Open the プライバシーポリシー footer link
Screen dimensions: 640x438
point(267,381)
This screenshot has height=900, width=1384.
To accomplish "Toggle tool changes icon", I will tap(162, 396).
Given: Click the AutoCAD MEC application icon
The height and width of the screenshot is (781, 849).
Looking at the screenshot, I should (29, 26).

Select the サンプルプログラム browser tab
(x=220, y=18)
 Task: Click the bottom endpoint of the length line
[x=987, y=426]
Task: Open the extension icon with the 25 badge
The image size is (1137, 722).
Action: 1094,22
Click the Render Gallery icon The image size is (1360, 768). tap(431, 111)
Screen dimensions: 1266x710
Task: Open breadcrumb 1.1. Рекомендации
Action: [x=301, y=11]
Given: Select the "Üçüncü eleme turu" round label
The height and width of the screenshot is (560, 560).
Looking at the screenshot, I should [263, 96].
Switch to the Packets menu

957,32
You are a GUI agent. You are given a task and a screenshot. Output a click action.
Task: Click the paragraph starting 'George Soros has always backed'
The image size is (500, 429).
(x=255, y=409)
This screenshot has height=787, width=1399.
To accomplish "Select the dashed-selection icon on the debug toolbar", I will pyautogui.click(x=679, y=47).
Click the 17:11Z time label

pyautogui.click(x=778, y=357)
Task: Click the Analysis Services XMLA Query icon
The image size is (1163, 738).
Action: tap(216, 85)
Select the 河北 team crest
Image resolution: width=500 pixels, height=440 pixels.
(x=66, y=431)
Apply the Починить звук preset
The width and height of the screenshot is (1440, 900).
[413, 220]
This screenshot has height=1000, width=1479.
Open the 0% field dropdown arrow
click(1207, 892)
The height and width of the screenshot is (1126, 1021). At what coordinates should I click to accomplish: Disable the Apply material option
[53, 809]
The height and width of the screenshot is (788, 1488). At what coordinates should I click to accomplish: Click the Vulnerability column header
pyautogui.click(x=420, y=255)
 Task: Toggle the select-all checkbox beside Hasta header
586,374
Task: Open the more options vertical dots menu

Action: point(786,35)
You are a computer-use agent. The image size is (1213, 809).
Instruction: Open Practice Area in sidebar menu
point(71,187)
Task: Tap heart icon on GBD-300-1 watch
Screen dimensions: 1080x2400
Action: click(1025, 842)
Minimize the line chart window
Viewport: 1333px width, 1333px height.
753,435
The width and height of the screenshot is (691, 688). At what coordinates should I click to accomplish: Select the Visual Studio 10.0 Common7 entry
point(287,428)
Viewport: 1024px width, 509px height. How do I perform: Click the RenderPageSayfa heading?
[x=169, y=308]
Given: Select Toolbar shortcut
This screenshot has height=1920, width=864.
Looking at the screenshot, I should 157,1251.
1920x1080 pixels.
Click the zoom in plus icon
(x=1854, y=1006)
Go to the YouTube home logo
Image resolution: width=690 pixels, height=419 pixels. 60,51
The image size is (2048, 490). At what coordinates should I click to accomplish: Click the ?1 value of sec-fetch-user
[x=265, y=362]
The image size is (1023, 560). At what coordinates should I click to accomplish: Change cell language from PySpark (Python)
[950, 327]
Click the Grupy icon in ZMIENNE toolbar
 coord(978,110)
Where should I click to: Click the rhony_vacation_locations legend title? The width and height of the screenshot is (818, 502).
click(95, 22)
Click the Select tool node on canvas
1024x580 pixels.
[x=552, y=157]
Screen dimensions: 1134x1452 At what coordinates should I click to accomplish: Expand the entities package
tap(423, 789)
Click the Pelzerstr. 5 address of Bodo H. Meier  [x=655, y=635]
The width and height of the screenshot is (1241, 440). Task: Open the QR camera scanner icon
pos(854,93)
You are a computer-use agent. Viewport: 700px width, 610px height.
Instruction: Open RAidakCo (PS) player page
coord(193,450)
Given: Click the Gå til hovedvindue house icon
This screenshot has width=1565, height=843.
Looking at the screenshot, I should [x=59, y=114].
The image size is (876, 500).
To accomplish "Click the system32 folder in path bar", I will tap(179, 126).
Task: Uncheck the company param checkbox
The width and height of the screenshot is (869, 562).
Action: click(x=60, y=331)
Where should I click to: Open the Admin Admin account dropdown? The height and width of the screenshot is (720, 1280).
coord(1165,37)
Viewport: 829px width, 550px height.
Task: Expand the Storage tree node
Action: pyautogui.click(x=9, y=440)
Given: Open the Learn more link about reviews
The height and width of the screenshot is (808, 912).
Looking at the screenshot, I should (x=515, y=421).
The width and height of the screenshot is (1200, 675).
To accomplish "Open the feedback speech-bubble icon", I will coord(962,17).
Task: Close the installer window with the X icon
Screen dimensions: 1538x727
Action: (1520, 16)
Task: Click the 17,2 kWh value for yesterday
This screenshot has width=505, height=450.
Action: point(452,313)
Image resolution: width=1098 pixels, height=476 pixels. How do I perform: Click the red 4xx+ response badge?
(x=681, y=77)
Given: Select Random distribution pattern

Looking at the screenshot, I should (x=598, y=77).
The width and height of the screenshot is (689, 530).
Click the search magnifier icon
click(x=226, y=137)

What to do -
Copy all lines of the preceding data that hold the word "with".

Solution to this task -
Task: Open the extension icon with the 25 badge
Task: Close the installer window with the X icon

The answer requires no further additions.